Task list
a) In the forum post, what expression does the code use as the boolean mask for selecting categorical columns?
b) Retype the part of the forum post that opens with the words containing "In Sklearn how" and closes with "performance is improved.".

Document extract
.....

Search code examples
pythonmachine-learningscikit-learnone-hot-encodingfeature-engineering

OneHotEncoding after LabelEncoding


In Sklearn how can I do OneHotEncoding after LabelEncoding in Sklearn.

What i have done so far is that i mapped all the string features of my dataset like such.

# Categorical boolean mask
categorical_feature_mask = X.dtypes==object
# filter categorical columns using mask and turn it into a list
categorical_cols = X.columns[categorical_feature_mask].tolist()

After that i applied this to the dataset columns, with indexing like such:

X[categorical_cols] = X[categorical_cols].apply(lambda col: le.fit_transform(col))

My results were not super good, so what I want to do, is that I want to use ÒneHotEncoding to see if performance is improved.

This is my code:

ohe = OneHotEncoder(categorical_features = categorical_cols)
X[categorical_cols] = ohe.fit_transform(df).toarray()

.....

Data extract

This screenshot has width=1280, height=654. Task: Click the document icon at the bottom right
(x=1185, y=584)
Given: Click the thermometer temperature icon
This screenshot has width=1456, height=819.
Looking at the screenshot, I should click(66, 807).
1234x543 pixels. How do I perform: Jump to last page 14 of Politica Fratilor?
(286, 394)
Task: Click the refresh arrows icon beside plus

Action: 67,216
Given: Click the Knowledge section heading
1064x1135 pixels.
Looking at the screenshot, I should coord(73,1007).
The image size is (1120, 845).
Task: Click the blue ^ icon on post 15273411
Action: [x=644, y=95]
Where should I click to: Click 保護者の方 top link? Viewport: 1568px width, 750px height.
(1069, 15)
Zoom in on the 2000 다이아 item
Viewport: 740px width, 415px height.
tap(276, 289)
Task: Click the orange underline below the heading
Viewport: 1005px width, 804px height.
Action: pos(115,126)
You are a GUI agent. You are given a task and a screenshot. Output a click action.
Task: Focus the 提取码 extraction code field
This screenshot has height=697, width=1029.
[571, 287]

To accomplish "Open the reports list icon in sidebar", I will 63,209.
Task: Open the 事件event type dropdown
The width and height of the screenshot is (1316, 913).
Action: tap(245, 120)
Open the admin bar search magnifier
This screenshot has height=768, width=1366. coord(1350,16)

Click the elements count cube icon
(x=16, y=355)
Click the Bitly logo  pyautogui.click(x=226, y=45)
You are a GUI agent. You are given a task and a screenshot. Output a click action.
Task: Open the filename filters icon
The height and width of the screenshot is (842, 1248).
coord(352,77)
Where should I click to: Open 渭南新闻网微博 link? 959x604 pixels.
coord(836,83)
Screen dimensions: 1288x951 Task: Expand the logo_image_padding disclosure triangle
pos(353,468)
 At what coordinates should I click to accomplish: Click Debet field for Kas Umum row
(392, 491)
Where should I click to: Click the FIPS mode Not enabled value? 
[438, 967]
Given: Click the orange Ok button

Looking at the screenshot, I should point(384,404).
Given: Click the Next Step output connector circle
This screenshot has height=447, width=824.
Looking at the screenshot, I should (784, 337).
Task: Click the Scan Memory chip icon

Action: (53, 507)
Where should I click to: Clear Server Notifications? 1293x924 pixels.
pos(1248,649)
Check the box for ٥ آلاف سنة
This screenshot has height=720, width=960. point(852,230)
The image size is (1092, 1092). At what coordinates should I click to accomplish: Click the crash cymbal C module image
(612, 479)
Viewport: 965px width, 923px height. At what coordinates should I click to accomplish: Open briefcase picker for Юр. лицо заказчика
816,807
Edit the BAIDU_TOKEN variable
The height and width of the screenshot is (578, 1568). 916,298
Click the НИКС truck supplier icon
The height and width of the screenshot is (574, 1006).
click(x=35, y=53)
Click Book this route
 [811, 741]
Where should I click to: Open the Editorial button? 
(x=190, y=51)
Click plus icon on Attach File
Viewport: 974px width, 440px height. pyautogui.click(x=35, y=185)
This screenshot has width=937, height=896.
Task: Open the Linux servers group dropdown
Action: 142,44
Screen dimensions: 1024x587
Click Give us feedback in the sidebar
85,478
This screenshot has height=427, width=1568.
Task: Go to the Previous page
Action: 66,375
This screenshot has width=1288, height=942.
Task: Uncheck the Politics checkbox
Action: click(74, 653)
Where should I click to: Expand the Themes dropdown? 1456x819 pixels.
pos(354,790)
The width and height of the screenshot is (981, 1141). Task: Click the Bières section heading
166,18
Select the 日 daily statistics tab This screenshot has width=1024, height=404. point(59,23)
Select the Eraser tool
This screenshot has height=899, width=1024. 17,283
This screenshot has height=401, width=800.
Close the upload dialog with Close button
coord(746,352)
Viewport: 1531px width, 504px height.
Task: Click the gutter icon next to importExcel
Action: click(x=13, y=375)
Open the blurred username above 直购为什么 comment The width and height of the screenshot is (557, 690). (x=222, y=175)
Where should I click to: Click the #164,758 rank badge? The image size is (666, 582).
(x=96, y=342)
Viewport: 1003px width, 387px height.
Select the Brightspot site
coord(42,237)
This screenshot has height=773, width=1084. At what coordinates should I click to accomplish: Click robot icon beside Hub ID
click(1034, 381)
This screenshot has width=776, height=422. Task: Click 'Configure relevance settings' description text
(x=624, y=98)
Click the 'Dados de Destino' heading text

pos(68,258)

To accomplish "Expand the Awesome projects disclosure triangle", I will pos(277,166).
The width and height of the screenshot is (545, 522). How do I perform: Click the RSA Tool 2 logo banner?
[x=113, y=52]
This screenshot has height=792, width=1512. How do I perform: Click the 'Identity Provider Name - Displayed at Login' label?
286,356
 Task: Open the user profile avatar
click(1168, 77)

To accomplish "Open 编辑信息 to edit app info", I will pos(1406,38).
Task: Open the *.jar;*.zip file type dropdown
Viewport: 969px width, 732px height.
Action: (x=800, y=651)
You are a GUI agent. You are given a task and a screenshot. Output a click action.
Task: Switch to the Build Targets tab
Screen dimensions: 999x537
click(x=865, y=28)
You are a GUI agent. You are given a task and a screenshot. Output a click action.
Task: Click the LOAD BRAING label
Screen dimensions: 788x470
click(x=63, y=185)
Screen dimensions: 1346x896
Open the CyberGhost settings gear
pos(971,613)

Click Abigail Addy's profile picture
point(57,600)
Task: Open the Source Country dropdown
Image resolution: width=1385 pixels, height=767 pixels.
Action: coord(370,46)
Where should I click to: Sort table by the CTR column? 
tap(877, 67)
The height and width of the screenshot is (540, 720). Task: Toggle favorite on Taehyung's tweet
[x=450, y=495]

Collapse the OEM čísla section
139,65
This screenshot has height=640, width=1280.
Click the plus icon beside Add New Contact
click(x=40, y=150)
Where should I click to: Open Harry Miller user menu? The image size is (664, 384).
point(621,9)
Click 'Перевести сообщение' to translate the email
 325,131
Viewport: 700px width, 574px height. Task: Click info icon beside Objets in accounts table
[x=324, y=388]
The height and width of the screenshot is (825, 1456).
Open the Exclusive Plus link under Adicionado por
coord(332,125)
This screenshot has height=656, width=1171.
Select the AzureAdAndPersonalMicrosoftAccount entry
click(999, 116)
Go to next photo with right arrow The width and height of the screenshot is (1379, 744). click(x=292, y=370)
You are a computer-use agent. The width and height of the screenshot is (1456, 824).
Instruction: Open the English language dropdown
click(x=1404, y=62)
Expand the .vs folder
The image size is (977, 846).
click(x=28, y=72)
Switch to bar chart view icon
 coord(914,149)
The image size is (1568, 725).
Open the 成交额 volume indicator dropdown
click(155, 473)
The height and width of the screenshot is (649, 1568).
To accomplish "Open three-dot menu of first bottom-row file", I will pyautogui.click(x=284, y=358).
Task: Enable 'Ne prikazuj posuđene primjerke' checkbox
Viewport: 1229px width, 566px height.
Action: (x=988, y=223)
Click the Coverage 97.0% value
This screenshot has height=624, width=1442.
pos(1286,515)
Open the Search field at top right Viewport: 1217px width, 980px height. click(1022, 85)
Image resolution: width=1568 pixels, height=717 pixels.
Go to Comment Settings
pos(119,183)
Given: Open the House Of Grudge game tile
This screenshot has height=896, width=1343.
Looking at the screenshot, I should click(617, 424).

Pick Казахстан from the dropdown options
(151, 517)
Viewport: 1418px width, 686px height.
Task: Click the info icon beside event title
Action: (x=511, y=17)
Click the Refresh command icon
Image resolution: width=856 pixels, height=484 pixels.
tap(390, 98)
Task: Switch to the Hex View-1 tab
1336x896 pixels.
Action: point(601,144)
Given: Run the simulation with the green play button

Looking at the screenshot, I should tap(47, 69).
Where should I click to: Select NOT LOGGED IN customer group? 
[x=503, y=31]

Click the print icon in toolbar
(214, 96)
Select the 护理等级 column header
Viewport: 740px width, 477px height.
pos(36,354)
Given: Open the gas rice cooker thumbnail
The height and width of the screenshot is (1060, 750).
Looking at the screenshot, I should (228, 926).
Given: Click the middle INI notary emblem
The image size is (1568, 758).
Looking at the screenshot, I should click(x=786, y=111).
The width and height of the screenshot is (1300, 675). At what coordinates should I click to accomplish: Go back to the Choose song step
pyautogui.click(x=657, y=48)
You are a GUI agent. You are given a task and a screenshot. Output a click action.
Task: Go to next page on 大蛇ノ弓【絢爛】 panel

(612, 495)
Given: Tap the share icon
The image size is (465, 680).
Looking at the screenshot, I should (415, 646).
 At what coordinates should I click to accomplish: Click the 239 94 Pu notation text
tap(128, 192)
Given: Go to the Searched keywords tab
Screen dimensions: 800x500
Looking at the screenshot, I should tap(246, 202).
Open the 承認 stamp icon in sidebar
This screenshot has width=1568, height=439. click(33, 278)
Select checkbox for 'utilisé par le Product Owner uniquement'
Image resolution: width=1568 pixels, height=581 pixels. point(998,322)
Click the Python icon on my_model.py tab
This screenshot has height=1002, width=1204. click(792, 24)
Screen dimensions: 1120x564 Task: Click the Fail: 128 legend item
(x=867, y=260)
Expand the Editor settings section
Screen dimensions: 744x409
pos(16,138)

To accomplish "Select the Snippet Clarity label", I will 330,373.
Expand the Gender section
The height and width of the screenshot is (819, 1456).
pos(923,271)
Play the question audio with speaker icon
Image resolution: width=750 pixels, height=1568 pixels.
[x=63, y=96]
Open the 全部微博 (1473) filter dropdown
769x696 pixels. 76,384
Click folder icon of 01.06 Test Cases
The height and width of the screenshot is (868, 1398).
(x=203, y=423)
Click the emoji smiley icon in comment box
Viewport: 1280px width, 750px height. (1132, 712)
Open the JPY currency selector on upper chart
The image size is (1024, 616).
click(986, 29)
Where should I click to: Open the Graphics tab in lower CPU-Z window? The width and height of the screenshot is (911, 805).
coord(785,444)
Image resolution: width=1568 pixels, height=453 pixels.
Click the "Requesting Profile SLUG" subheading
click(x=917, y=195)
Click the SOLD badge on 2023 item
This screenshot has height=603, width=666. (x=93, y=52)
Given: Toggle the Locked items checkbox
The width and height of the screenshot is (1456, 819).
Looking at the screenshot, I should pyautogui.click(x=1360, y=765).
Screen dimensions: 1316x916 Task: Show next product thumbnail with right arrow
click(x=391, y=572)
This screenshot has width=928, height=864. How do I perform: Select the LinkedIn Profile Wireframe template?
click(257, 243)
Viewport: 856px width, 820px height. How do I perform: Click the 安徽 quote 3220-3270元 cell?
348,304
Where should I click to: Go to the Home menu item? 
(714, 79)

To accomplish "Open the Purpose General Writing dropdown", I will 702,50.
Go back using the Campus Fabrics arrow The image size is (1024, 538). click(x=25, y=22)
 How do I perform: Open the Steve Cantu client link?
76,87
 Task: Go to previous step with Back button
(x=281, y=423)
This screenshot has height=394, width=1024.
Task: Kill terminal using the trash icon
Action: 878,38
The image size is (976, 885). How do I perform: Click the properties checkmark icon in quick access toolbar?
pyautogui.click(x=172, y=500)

.....

Answer set
a) X.dtypes==object

b)
In Sklearn how can I do OneHotEncoding after LabelEncoding in Sklearn.

What i have done so far is that i mapped all the string features of my dataset like such.

# Categorical boolean mask
categorical_feature_mask = X.dtypes==object
# filter categorical columns using mask and turn it into a list
categorical_cols = X.columns[categorical_feature_mask].tolist()

After that i applied this to the dataset columns, with indexing like such:

X[categorical_cols] = X[categorical_cols].apply(lambda col: le.fit_transform(col))

My results were not super good, so what I want to do, is that I want to use ÒneHotEncoding to see if performance is improved.